Here she considers the social mores of life in wartime and contemporary Japan
and makes me homesick with her portrayal of the wilds of Vancouver Island. Some
Zen Budhhism and quantum physics bring her story full circle.
- The Tenderness of Wolves, by Stef Penney 2006: A story of early
Canada, with its natives, immigrants, entrepreneurs (Hudson's Bay
Company) all struggling to survive and prevail in harsh environmental
- The Tenth Gift, by Jane Johnson, 2008: Social class distinctions,
cultural clashes, gender role differences--many sociological themes in
this engaging story of two women affected by an instance of piracy off
the Cornish coast.
TransAtlantic, by Column McCann 2013: A beautifully-composed book, tying together three stories with Ireland and the Irish as their common thread. Lovely!

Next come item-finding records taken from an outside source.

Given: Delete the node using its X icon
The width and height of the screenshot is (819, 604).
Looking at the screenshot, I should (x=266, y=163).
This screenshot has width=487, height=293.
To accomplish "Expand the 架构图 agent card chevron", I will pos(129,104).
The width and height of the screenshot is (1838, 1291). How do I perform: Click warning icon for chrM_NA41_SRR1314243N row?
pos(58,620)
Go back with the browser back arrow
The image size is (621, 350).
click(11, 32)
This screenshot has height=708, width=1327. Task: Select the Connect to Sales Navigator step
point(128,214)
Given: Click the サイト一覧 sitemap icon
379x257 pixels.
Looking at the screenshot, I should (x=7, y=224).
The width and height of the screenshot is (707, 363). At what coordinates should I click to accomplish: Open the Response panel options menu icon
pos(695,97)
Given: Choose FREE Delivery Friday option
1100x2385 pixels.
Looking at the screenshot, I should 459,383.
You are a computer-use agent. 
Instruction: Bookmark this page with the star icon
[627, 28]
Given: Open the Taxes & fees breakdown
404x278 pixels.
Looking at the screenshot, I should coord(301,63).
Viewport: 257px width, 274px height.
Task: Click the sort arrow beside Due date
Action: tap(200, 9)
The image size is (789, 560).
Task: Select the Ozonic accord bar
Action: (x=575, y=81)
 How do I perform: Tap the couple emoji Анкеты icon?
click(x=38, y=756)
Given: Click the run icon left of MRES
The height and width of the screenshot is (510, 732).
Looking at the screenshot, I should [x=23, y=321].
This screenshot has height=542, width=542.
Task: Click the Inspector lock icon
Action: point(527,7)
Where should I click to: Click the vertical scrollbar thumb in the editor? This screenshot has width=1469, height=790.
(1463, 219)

- Tess of the D'Urbervilles, by Thomas Hardy: My book club opted for a
classic this month. Tess is a peasant (albeit with apparently
aristocratic heritage), her nemesis is a nouveau-riche man whose family
bought its name, and her lover is an educated man looking beyond his
social class to save his soul.
- Wave, by Sonali
Deraniyagala 2013: What happens when one's social roles, of mother, wife, and
daughter are taken away in an instant? A spare, often raw, and poignant account
of coping and remembering by a tsunami survivor.
- Where'd you go, Bernadette by Maria Semple (2013): see comments on The Circle, above.